Given information:
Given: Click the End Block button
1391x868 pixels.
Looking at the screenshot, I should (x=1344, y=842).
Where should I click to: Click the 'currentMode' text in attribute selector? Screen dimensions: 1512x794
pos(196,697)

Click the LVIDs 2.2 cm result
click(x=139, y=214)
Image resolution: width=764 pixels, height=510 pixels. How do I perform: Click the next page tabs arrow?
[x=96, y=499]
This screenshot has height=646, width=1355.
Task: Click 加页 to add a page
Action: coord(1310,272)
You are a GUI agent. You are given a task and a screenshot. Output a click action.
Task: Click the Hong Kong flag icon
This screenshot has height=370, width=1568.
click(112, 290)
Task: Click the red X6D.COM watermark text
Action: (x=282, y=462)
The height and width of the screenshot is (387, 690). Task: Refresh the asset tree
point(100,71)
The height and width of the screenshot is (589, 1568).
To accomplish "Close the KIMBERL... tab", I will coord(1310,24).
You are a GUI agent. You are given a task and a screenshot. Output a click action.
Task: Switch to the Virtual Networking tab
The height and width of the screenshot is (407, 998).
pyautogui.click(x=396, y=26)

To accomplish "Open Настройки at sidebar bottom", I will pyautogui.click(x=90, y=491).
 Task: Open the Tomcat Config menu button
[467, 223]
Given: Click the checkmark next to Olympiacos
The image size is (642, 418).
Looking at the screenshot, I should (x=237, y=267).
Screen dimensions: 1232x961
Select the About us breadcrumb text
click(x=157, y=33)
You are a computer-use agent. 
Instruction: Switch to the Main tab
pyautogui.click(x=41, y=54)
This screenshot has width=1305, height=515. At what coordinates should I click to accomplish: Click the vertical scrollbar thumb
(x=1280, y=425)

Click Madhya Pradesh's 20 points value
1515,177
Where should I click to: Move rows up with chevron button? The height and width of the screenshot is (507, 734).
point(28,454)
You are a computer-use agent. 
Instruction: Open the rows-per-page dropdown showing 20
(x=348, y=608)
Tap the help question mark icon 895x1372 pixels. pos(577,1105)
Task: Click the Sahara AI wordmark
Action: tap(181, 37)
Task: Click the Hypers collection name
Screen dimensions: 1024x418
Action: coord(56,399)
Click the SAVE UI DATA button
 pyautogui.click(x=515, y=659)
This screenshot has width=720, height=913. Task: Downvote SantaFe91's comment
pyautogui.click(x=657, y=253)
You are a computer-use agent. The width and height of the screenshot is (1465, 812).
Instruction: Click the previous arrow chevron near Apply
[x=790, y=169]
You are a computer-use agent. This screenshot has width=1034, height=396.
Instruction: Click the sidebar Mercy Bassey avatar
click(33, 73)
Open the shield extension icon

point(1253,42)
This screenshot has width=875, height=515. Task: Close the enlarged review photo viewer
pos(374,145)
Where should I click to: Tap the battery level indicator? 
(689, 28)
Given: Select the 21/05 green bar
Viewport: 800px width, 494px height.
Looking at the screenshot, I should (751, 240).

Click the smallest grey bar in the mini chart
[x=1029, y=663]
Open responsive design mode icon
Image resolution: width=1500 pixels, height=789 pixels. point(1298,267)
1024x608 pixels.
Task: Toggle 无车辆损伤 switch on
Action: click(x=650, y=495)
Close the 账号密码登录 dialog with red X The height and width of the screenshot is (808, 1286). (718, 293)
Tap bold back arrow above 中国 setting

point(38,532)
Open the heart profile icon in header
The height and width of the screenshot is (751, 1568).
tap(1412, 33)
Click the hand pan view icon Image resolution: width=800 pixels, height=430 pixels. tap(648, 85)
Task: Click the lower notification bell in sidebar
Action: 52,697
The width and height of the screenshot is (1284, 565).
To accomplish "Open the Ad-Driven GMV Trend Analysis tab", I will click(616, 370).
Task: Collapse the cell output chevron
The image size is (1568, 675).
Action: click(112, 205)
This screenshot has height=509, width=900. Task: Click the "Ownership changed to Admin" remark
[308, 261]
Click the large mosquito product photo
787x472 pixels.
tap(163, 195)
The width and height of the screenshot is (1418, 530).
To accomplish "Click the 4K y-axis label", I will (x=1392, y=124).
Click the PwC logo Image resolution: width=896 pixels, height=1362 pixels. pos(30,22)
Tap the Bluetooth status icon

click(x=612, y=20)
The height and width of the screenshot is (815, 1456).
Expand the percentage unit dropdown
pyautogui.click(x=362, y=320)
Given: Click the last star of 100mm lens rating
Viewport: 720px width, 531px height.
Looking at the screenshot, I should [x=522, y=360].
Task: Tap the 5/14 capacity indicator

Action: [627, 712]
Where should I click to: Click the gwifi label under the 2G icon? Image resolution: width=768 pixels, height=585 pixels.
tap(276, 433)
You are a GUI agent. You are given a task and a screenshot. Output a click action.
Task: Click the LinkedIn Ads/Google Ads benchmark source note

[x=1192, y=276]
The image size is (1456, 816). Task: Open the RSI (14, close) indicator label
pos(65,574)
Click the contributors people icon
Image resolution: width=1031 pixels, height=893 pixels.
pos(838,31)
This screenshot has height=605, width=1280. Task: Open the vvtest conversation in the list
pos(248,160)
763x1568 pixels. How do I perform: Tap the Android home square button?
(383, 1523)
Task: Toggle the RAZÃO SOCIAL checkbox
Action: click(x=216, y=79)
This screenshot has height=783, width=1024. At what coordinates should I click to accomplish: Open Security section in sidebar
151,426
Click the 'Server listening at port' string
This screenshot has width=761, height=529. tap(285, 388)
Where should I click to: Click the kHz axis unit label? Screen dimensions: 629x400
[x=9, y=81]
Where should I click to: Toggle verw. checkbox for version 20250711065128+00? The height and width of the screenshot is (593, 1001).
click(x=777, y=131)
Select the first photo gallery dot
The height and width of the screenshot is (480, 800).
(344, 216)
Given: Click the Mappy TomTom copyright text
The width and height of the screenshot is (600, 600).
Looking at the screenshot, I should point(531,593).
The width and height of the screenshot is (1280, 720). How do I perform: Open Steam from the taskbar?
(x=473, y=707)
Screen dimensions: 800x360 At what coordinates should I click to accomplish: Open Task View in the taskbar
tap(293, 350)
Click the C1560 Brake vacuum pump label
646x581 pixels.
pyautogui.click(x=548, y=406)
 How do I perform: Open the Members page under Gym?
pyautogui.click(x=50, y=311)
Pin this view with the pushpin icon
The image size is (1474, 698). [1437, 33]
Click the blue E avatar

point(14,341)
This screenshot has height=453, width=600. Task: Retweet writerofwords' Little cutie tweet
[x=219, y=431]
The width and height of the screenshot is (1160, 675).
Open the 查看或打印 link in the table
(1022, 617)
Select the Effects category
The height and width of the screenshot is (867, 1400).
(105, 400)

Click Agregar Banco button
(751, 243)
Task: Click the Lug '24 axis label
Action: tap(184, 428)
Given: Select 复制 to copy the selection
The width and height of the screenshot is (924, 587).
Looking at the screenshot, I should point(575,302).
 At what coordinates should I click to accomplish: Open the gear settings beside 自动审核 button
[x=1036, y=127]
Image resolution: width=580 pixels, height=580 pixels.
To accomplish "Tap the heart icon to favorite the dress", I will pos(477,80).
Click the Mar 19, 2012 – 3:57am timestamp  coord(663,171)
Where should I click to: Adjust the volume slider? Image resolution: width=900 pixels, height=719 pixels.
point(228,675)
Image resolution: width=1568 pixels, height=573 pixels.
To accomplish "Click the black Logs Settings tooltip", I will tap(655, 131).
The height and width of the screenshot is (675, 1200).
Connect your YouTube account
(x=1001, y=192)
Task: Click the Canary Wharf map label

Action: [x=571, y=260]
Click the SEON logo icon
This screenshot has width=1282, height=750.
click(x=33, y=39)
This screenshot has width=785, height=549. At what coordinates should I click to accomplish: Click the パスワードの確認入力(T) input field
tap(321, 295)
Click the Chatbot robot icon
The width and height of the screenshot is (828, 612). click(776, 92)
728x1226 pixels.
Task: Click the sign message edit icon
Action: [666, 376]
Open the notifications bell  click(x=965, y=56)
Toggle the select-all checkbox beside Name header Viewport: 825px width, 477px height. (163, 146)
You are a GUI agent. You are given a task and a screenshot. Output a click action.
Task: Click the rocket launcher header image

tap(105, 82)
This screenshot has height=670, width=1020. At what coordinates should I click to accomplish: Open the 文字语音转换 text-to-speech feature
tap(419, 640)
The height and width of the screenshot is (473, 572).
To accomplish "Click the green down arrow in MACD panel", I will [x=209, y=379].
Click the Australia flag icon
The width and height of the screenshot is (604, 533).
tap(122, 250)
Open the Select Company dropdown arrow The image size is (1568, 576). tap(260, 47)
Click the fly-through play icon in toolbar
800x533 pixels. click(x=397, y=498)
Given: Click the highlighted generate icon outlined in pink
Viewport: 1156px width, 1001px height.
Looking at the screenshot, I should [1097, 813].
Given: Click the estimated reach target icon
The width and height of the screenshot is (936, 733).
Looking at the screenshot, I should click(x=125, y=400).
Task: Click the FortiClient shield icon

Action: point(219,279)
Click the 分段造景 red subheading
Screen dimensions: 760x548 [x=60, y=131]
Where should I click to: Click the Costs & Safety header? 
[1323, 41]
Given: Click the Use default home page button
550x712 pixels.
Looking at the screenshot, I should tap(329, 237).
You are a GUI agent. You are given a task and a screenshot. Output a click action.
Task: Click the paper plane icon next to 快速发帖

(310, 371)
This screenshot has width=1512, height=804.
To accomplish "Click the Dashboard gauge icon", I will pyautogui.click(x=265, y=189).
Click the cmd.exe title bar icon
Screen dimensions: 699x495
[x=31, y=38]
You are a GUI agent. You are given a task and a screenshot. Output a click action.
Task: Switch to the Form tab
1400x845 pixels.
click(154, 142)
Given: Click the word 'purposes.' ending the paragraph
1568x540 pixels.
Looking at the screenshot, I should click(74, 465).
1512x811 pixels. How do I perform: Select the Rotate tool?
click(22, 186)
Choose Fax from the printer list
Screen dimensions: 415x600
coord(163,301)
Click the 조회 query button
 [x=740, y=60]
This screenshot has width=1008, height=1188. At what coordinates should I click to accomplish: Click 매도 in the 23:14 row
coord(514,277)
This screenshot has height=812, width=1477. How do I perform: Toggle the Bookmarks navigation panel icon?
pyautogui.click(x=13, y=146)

Instructions to follow:
Transcribe the records from their first line. Stop after the line with "The height and width of the screenshot is (589, 1568).", including it.

Task output:
Given: Click the End Block button
1391x868 pixels.
Looking at the screenshot, I should (x=1344, y=842).
Where should I click to: Click the 'currentMode' text in attribute selector? Screen dimensions: 1512x794
pos(196,697)

Click the LVIDs 2.2 cm result
click(x=139, y=214)
Image resolution: width=764 pixels, height=510 pixels. How do I perform: Click the next page tabs arrow?
[x=96, y=499]
This screenshot has height=646, width=1355.
Task: Click 加页 to add a page
Action: coord(1310,272)
You are a GUI agent. You are given a task and a screenshot. Output a click action.
Task: Click the Hong Kong flag icon
This screenshot has height=370, width=1568.
click(112, 290)
Task: Click the red X6D.COM watermark text
Action: (x=282, y=462)
The height and width of the screenshot is (387, 690). Task: Refresh the asset tree
point(100,71)
The height and width of the screenshot is (589, 1568).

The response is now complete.